Start of SUPPLIED MATERIAL

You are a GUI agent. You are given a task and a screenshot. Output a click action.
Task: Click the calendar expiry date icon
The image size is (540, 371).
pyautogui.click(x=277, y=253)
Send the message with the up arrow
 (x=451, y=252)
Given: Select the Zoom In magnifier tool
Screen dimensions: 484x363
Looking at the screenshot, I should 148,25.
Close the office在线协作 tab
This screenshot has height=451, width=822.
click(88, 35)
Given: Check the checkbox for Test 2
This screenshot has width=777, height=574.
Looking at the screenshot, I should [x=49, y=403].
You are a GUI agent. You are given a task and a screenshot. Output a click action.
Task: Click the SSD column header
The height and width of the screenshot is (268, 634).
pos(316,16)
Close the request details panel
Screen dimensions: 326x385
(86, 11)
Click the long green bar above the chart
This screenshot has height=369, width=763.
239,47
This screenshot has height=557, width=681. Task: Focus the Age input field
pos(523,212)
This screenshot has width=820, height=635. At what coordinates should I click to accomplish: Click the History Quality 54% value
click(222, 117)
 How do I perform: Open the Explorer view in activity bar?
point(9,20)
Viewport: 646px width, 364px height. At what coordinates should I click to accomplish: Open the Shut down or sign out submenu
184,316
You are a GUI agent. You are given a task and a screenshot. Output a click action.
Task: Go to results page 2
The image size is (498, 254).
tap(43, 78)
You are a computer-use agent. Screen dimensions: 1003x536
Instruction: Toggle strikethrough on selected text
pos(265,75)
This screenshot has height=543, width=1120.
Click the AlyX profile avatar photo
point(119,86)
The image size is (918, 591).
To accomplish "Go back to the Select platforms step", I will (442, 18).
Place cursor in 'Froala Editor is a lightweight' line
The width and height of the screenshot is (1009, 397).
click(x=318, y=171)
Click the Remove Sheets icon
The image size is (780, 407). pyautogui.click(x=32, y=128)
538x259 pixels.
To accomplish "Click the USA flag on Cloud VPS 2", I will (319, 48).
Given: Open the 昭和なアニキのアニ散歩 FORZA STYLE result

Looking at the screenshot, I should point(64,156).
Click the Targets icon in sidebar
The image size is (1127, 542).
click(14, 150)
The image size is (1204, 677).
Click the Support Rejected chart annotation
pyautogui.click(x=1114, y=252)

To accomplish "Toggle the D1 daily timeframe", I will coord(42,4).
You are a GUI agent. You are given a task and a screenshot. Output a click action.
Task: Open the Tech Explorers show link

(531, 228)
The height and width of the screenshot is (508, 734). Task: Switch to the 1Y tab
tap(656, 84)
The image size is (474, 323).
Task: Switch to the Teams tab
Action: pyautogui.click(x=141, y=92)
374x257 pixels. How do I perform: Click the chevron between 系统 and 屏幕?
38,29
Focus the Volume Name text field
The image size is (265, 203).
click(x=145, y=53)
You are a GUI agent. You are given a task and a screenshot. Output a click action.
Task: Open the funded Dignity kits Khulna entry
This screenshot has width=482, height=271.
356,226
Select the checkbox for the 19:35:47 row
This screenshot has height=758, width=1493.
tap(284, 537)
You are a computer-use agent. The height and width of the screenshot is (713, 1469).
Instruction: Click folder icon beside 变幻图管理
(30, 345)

End of SUPPLIED MATERIAL

WORK ORDER | Repeat the data word for word, starting at its first line and stopping after the line that contains "Given: Check the checkbox for Test 2".

ANSWER TO THIS TASK |
You are a GUI agent. You are given a task and a screenshot. Output a click action.
Task: Click the calendar expiry date icon
The image size is (540, 371).
pyautogui.click(x=277, y=253)
Send the message with the up arrow
 (x=451, y=252)
Given: Select the Zoom In magnifier tool
Screen dimensions: 484x363
Looking at the screenshot, I should 148,25.
Close the office在线协作 tab
This screenshot has height=451, width=822.
click(88, 35)
Given: Check the checkbox for Test 2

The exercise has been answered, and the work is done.